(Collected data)
((
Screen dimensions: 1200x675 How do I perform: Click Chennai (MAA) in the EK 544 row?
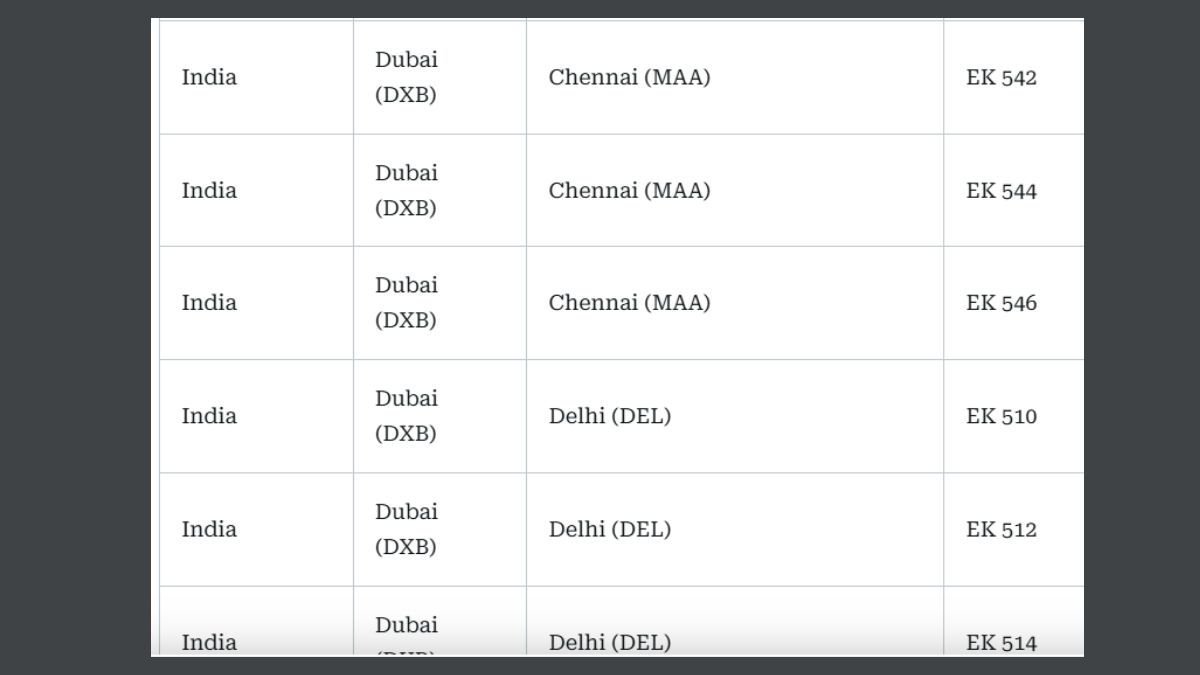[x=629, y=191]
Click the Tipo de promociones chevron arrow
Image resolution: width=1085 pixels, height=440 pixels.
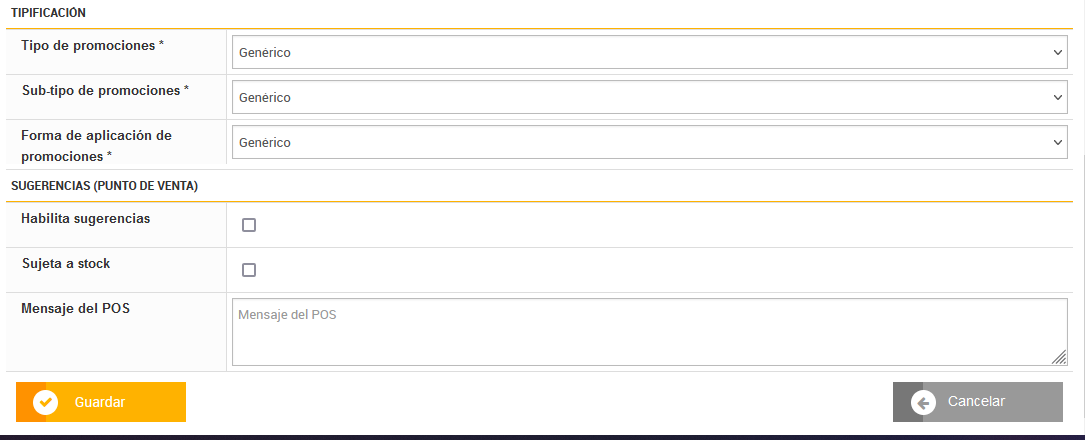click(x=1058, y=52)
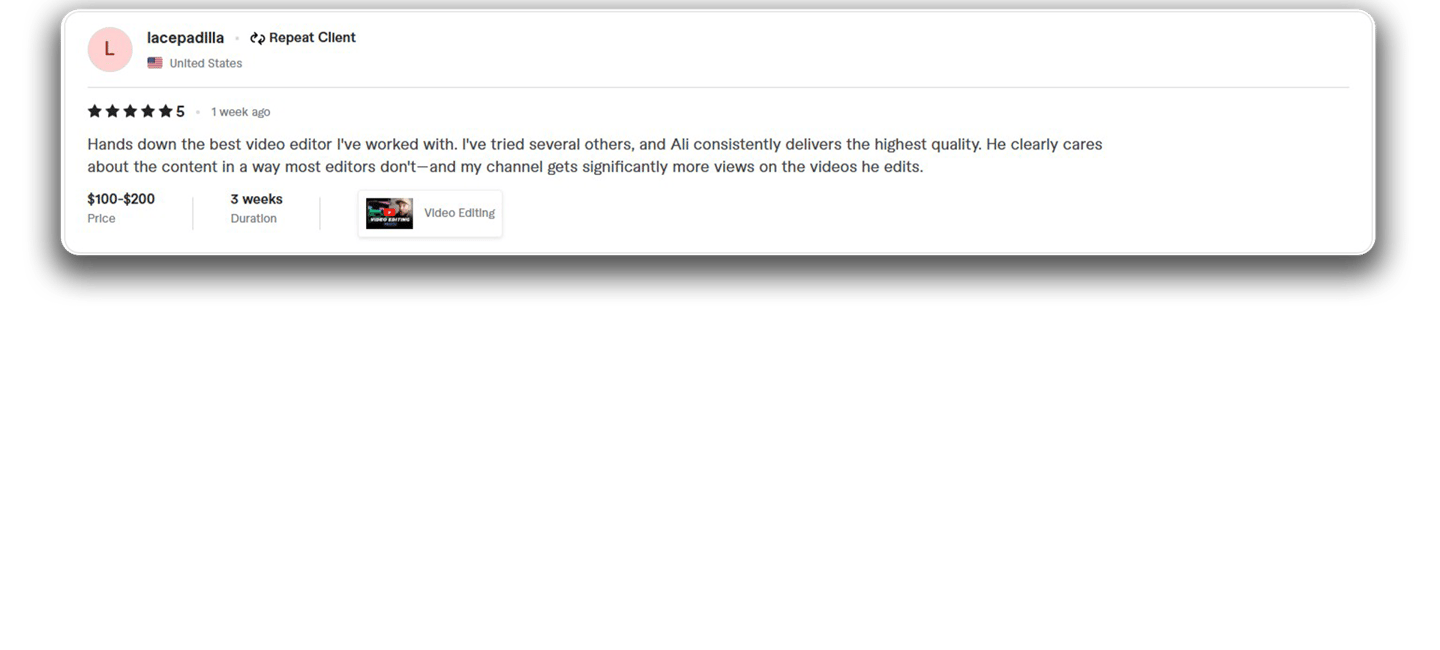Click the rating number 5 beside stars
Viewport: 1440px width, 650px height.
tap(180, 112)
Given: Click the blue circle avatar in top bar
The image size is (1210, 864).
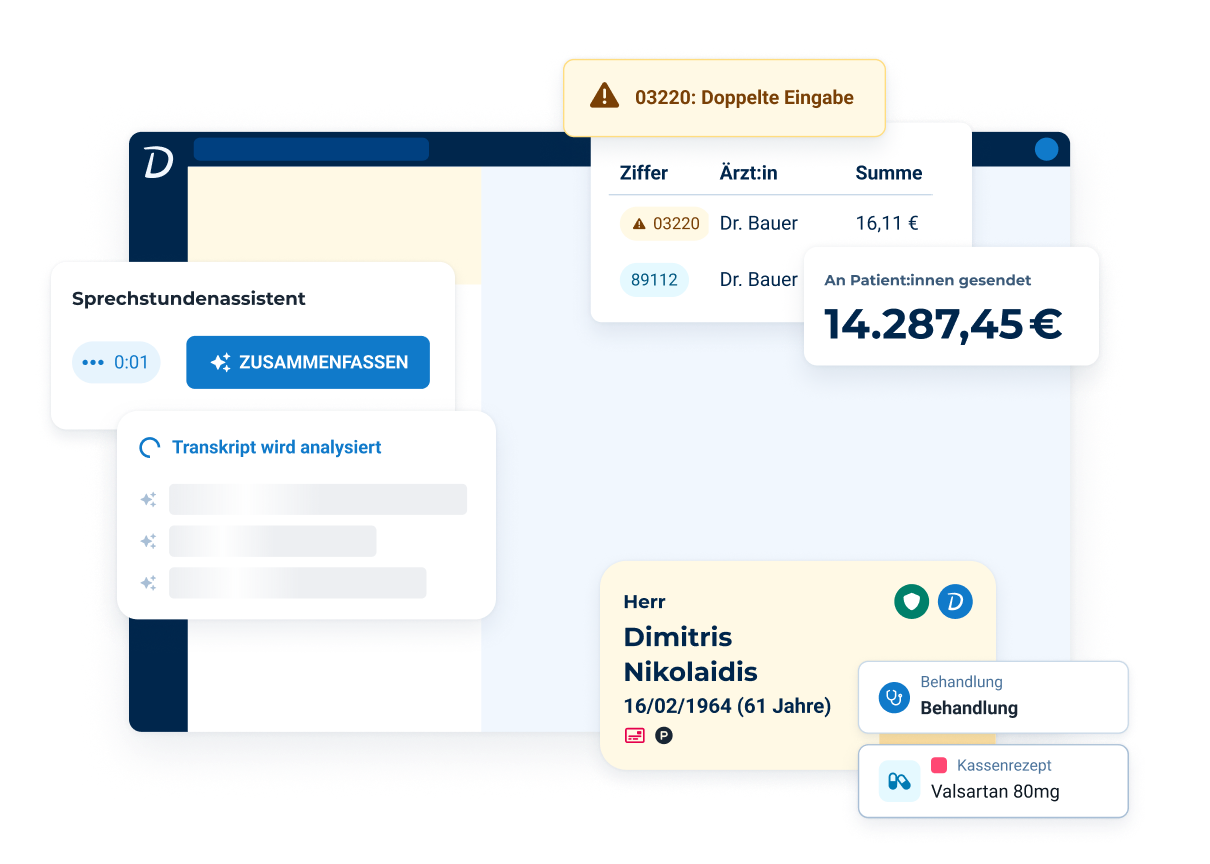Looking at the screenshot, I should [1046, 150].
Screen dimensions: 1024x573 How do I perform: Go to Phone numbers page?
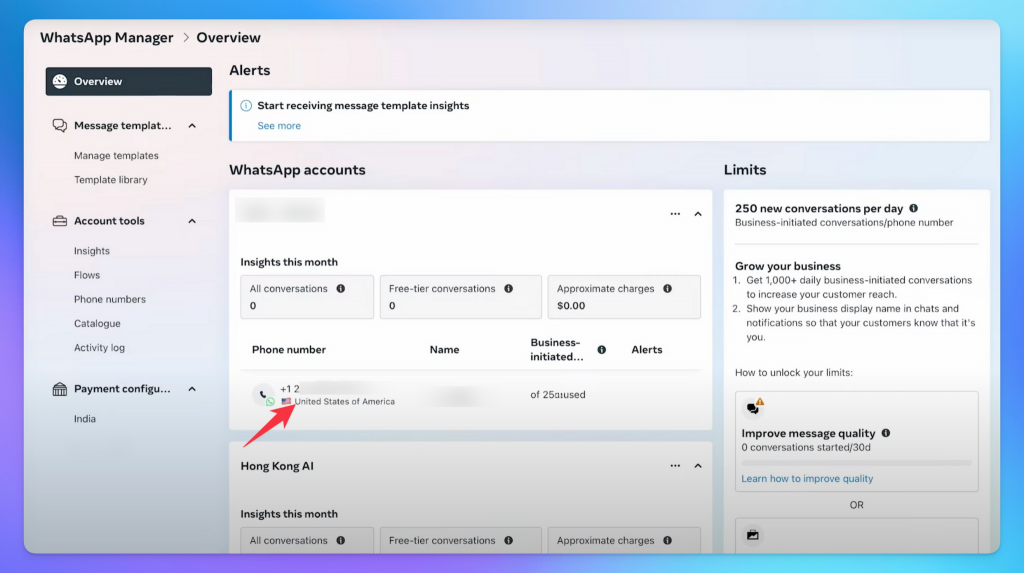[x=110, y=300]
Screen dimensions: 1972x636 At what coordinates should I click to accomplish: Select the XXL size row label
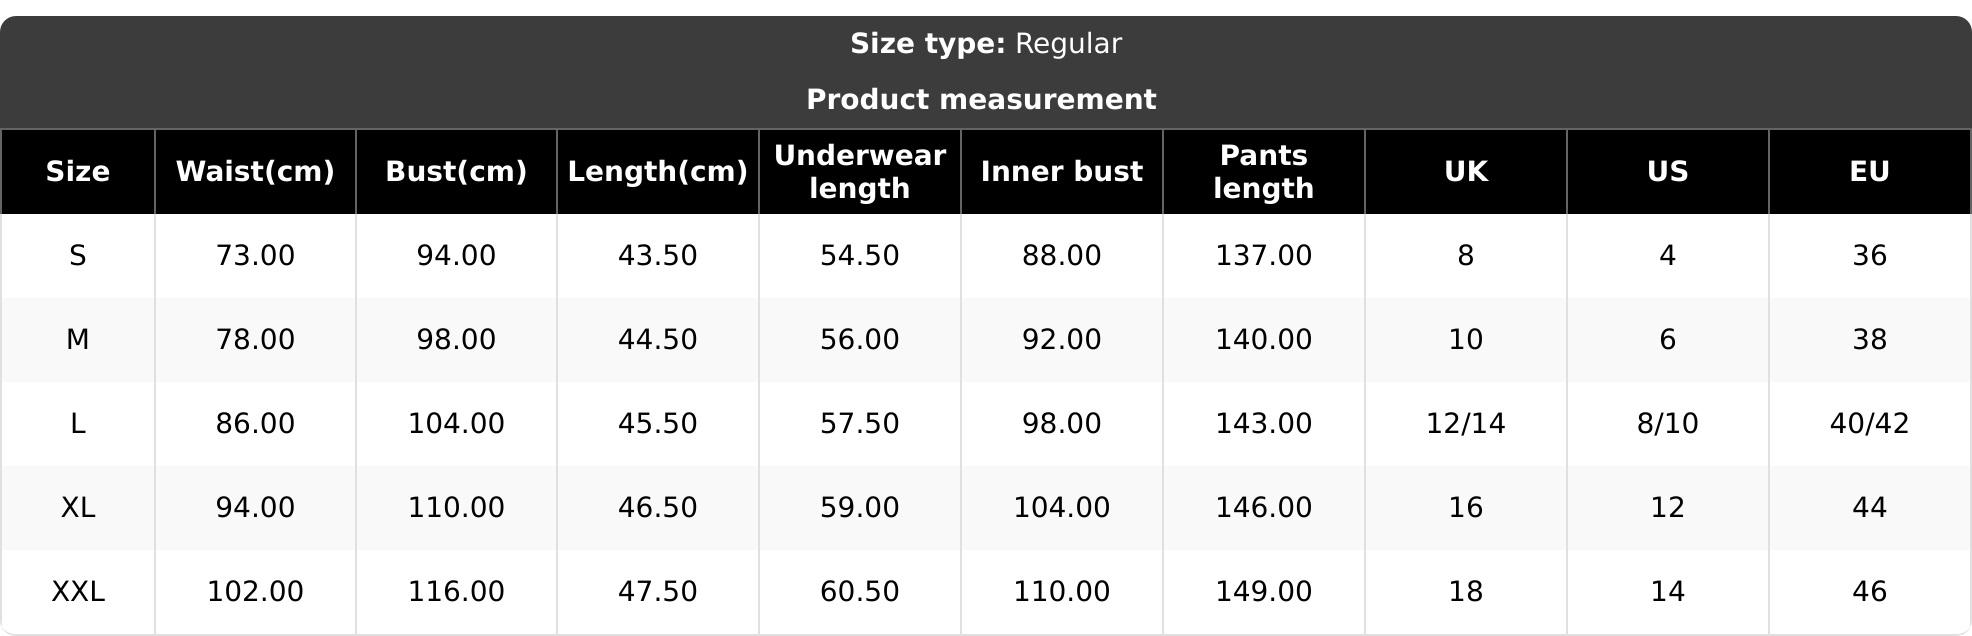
))
WORK REQUIRED: Copy each entry exactly as written. Pictures do not belong in the copy.

EXPECTED ANSWER:
Screen dimensions: 1200x675 How do I perform: Click Chennai (MAA) in the EK 544 row?
[x=629, y=191]
Click the Tipo de promociones chevron arrow
Image resolution: width=1085 pixels, height=440 pixels.
click(x=1058, y=52)
Click the rating number 5 beside stars
Viewport: 1440px width, 650px height.
tap(180, 112)
Given: Click the blue circle avatar in top bar
The image size is (1210, 864).
Looking at the screenshot, I should [1046, 150].
Screen dimensions: 1024x573 How do I perform: Go to Phone numbers page?
[x=110, y=300]
Screen dimensions: 1972x636 At what coordinates should I click to accomplish: Select the XXL size row label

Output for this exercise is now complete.